_Aim of the task_
Rewrite the lines from the line with "Viewport: 663px width, 407px" up to and including the line with "I will coord(251,73).", swapping "Viewport" for "Browser window" and leaving everything else untouched. Return only those lines.

(Lines from a dataset)
····················

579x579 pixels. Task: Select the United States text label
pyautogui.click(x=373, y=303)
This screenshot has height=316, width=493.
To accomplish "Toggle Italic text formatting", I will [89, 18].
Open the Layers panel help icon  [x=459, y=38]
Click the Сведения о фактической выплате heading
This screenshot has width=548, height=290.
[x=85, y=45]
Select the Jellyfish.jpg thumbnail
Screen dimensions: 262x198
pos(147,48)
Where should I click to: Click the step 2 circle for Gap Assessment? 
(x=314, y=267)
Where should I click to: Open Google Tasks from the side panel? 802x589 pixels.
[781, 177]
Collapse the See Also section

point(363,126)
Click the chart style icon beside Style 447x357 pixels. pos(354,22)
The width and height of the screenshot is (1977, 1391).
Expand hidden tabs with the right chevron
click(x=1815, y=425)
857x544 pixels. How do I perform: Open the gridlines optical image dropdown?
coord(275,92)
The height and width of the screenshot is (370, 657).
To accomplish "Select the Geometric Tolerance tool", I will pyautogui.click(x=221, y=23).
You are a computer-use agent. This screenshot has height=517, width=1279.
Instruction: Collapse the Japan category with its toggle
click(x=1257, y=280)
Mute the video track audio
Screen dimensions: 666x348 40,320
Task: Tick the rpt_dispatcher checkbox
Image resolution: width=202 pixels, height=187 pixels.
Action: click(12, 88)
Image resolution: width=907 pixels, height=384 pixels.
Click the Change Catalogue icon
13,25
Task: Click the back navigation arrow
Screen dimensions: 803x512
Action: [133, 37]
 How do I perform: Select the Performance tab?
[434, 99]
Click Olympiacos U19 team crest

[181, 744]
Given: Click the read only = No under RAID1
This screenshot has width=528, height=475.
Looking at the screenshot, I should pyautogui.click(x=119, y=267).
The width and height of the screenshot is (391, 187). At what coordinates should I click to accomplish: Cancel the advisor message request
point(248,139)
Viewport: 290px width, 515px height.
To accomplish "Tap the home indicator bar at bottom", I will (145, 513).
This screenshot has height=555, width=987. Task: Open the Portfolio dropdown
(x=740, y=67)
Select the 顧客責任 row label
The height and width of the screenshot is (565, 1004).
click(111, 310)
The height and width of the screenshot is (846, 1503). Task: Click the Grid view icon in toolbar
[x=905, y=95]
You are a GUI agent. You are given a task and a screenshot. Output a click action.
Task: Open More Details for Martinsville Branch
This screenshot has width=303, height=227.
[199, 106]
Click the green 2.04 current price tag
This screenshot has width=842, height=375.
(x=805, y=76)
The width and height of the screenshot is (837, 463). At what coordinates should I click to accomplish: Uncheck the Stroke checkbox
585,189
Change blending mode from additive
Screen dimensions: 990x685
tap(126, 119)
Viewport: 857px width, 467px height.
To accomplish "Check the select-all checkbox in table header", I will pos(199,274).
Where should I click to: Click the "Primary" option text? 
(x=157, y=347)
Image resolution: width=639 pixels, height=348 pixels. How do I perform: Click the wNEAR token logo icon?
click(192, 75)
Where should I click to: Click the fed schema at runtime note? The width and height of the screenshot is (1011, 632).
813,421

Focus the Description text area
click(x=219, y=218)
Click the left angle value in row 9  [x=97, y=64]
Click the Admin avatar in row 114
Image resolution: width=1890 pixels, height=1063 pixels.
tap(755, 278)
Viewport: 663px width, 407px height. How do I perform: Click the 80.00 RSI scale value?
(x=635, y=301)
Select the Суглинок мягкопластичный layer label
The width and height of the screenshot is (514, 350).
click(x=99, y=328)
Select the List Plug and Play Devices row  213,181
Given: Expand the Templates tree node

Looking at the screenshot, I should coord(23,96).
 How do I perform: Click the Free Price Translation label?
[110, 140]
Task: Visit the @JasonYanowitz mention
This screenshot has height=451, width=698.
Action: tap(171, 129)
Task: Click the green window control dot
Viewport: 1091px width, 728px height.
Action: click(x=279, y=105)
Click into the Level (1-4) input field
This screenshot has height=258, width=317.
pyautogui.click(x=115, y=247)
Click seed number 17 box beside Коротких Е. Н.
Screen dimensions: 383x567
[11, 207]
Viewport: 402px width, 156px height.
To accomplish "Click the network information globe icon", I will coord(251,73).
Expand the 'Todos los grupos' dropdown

····················

_Exercise response_
Browser window: 663px width, 407px height. How do I perform: Click the 80.00 RSI scale value?
(x=635, y=301)
Select the Суглинок мягкопластичный layer label
The width and height of the screenshot is (514, 350).
click(x=99, y=328)
Select the List Plug and Play Devices row  213,181
Given: Expand the Templates tree node

Looking at the screenshot, I should coord(23,96).
 How do I perform: Click the Free Price Translation label?
[110, 140]
Task: Visit the @JasonYanowitz mention
This screenshot has height=451, width=698.
Action: tap(171, 129)
Task: Click the green window control dot
Browser window: 1091px width, 728px height.
Action: click(x=279, y=105)
Click into the Level (1-4) input field
This screenshot has height=258, width=317.
pyautogui.click(x=115, y=247)
Click seed number 17 box beside Коротких Е. Н.
Screen dimensions: 383x567
[11, 207]
Browser window: 402px width, 156px height.
To accomplish "Click the network information globe icon", I will coord(251,73).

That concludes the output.